▶ **AIM OF THE TASK**: Can you arrange the entries below as a numbered list, leaving out blank lines? Begin at the line that has "Task: Click the color gradient scale bar" and stop after the line that has "pyautogui.click(x=1224, y=369)".

— Start GIVEN INFORMATION —

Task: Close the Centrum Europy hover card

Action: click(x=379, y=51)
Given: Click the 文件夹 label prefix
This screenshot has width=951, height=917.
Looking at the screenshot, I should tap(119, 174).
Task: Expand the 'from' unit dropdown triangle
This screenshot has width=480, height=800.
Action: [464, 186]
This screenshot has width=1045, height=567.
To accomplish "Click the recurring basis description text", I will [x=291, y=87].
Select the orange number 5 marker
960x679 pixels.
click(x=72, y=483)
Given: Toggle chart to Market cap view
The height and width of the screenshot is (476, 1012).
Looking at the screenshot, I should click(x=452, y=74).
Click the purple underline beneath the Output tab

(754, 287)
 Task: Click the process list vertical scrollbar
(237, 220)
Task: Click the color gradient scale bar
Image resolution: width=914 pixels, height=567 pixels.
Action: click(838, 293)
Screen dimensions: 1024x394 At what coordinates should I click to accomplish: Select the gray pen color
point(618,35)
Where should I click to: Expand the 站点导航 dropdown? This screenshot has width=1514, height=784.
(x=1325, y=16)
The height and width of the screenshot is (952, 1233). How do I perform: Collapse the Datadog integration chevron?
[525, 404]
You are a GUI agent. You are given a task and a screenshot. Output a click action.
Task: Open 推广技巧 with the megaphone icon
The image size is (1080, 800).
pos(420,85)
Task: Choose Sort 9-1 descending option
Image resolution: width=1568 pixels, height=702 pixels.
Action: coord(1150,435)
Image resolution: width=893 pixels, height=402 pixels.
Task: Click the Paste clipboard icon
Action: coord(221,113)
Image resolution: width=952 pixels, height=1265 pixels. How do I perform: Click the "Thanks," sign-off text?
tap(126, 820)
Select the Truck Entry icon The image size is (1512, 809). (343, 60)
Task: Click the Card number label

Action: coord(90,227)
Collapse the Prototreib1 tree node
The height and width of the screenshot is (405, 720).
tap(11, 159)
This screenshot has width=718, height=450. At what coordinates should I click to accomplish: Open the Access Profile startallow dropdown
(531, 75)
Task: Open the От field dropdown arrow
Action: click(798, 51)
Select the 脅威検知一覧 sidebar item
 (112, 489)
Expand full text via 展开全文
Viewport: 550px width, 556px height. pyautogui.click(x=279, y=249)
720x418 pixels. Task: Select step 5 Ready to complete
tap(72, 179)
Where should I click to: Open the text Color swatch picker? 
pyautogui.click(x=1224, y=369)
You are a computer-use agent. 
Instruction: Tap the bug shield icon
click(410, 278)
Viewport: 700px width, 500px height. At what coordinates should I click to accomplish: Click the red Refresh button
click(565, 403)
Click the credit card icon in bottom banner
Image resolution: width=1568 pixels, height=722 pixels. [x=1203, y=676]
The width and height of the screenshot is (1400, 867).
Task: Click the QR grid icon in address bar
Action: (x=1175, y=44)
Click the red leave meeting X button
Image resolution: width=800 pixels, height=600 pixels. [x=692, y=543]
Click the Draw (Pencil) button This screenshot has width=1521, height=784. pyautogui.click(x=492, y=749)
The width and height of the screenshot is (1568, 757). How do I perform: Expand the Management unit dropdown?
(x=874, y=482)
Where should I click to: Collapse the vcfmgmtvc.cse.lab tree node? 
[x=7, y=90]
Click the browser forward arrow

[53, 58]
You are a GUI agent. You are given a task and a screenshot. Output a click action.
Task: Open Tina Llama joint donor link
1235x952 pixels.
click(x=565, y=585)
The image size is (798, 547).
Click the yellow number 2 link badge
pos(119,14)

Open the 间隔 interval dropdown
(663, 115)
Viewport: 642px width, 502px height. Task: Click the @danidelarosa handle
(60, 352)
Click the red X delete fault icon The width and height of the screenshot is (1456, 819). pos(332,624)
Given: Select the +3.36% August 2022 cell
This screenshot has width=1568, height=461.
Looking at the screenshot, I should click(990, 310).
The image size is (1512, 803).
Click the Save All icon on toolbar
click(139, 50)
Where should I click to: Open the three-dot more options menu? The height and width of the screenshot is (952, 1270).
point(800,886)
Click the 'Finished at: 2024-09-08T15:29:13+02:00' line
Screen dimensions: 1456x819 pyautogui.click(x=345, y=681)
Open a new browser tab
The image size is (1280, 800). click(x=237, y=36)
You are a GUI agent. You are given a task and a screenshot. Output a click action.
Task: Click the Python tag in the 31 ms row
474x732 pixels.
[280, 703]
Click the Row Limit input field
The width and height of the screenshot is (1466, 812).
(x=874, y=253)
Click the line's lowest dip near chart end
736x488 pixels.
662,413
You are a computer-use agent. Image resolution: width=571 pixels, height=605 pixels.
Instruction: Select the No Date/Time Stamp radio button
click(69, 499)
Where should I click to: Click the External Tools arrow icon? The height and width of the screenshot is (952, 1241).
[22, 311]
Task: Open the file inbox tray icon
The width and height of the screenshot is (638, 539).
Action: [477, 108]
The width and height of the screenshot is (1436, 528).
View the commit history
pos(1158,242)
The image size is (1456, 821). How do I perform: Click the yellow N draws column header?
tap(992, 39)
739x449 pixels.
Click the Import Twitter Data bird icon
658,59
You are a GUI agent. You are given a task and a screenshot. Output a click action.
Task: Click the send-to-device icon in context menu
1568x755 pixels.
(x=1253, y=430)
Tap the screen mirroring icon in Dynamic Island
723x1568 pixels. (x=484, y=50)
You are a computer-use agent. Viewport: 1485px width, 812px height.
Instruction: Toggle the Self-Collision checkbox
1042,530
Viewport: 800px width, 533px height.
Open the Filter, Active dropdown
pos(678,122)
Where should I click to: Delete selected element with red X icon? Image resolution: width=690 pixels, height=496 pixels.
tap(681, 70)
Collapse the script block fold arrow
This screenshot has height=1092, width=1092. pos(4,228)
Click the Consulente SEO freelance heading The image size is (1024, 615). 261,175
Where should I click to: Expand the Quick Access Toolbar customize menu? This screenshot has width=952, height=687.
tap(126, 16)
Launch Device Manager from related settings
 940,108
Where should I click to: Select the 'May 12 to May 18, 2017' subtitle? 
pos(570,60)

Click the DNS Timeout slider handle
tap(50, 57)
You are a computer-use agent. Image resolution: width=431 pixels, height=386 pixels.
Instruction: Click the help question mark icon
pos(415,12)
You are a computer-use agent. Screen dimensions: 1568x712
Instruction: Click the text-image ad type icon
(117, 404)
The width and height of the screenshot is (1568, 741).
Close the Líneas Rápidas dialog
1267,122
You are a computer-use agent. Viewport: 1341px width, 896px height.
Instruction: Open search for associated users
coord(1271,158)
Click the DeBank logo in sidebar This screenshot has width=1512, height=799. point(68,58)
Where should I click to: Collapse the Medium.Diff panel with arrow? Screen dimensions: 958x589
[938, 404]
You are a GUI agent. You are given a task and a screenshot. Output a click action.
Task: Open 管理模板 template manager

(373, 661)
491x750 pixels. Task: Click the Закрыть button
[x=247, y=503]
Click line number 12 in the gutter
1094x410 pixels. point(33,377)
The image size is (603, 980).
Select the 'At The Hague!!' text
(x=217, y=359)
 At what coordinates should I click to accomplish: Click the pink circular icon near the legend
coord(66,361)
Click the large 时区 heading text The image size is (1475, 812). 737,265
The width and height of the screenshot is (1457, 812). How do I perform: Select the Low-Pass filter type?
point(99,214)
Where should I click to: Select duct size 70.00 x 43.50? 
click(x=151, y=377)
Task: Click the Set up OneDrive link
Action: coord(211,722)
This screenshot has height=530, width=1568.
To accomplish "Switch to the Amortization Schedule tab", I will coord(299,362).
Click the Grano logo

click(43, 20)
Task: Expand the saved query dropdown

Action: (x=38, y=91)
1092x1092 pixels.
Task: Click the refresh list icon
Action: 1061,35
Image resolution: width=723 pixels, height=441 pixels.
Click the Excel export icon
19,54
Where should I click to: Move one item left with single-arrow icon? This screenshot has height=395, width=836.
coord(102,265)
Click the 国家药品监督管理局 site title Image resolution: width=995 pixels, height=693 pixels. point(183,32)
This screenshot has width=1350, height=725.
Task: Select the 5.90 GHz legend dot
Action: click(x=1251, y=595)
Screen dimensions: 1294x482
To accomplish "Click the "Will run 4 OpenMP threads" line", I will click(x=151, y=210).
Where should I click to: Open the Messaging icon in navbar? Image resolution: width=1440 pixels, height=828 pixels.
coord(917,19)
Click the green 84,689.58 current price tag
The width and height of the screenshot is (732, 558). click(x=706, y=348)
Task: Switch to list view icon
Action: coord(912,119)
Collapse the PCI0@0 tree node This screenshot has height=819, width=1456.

— End GIVEN INFORMATION —

▶ **EXERCISE RESPONSE**:
1. Task: Click the color gradient scale bar
2. Image resolution: width=914 pixels, height=567 pixels.
3. Action: click(838, 293)
4. Screen dimensions: 1024x394 At what coordinates should I click to accomplish: Select the gray pen color
5. point(618,35)
6. Where should I click to: Expand the 站点导航 dropdown? This screenshot has width=1514, height=784.
7. (x=1325, y=16)
8. The height and width of the screenshot is (952, 1233). How do I perform: Collapse the Datadog integration chevron?
9. [525, 404]
10. You are a GUI agent. You are given a task and a screenshot. Output a click action.
11. Task: Open 推广技巧 with the megaphone icon
12. The image size is (1080, 800).
13. pos(420,85)
14. Task: Choose Sort 9-1 descending option
15. Image resolution: width=1568 pixels, height=702 pixels.
16. Action: coord(1150,435)
17. Image resolution: width=893 pixels, height=402 pixels.
18. Task: Click the Paste clipboard icon
19. Action: coord(221,113)
20. Image resolution: width=952 pixels, height=1265 pixels. How do I perform: Click the "Thanks," sign-off text?
21. tap(126, 820)
22. Select the Truck Entry icon The image size is (1512, 809). (343, 60)
23. Task: Click the Card number label
24. Action: coord(90,227)
25. Collapse the Prototreib1 tree node
26. The height and width of the screenshot is (405, 720).
27. tap(11, 159)
28. This screenshot has width=718, height=450. At what coordinates should I click to accomplish: Open the Access Profile startallow dropdown
29. (531, 75)
30. Task: Open the От field dropdown arrow
31. Action: click(798, 51)
32. Select the 脅威検知一覧 sidebar item
33.  (112, 489)
34. Expand full text via 展开全文
35. Viewport: 550px width, 556px height. pyautogui.click(x=279, y=249)
36. 720x418 pixels. Task: Select step 5 Ready to complete
37. tap(72, 179)
38. Where should I click to: Open the text Color swatch picker? 
39. pyautogui.click(x=1224, y=369)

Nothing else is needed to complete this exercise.